Area at one end: A1 = π * (d1/2)^2
Area at other end: A2 = π * (d2/2)^2
A1 = π * (0.03/2)^2 = 0.00070685 m^2
A2 = π * (0.02/2)^2 = 0.00031416 m^2
Next, we can calculate the average area:
Aavg = (A1 + A2) / 2
Aavg = (0.00070685 + 0.00031416) / 2 = 0.00051051 m^2
Now we can substitute the values into the elongation formula:
ΔL = (F * L) / (A * E)
ΔL = (50,000 * 2) / (0.00051051 * 140,000,000)
ΔL ≈ 0.553 mm
Therefore, the elongation of the rod under an axial force of 50 kN is approximately 0.553 mm.
To calculate the elongation of the rod, we can use the formula for axial deformation:
ΔL = (F * L) / (E * A)
Where:
ΔL = Axial deformation (elongation) of the rod
F = Applied axial force on the rod (50 kN = 50,000 N)
L = Length of the rod (2 m = 2000 mm)
E = Young's modulus of elasticity for the alloy (140 GN/m² = 140 x 10^9 N/m²)
A = Cross-sectional area of the rod at the tapered end (30 mm diameter = 15 mm radius, A = π * r^2)
First, let's find the cross-sectional area of the rod at the tapered end:
A = π * r^2
A = π * (15 mm)^2
A ≈ π * 225 mm²
A ≈ 706.858 mm²
Now, we can calculate the elongation of the rod using the formula:
ΔL = (F * L) / (E * A)
ΔL = (50,000 N * 2000 mm) / (140 x 10^9 N/m² * 706.858 mm²)
ΔL = (100,000,000 mm² N) / (98.90 x 10^9 N.mm²)
ΔL ≈ 1.01 mm
Therefore, the elongation of the rod under an axial force of 50 kN is approximately 1.01 mm.
To calculate the elongation of the rod, we need to use the equation for axial deformation:
ΔL = (F * L) / (E * A)
where:
ΔL is the elongation or change in length,
F is the axial force applied to the rod,
L is the original length of the rod,
E is the Young's modulus or elasticity modulus of the material, and
A is the cross-sectional area of the rod.

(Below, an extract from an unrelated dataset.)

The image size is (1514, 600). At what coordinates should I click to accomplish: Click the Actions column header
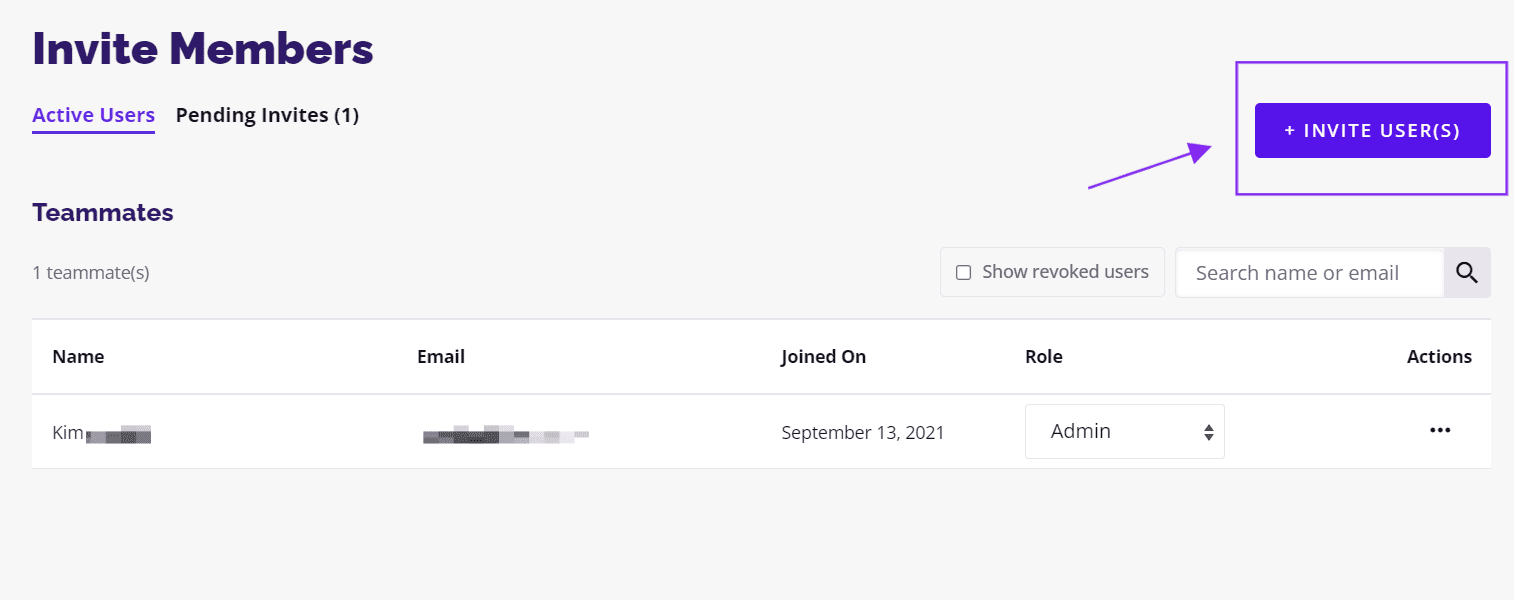tap(1439, 357)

First, let's calculate the change in cross-sectional area at each end of the rod:
Area1 = π * (diameter1/2)^2
Area1 = π * (30 mm / 2)^2
Area1 = π * 15^2
Area1 = 225π mm^2
Area2 = π * (diameter2/2)^2
Area2 = π * (20 mm / 2)^2
Area2 = π * 10^2
Area2 = 100π mm^2
Next, we need to find the average area along the length of the rod. Since the rod tapers uniformly, we can use the mean diameter:
diameter_mean = (diameter1 + diameter2) / 2
diameter_mean = (30 mm + 20 mm) / 2
diameter_mean = 25 mm
Now, we can calculate the average area:
Area_mean = π * (diameter_mean/2)^2
Area_mean = π * (25 mm / 2)^2
Area_mean = π * 12.5^2
Area_mean = 156.25π mm^2
We also need to convert the length to meters:
L = 2 m
Now, we have all the values to calculate the elongation:
ΔL = (F * L) / (E * A)
Plugging in the values:
ΔL = (50 kN * 2 m) / (140 GN/m^2 * 156.25π mm^2)
ΔL = (100,000 N * 2 m) / (140 * 10^9 N/m^2 * 156.25π * 10^-6 m^2)
Now, calculate the final value to get the elongation in meters.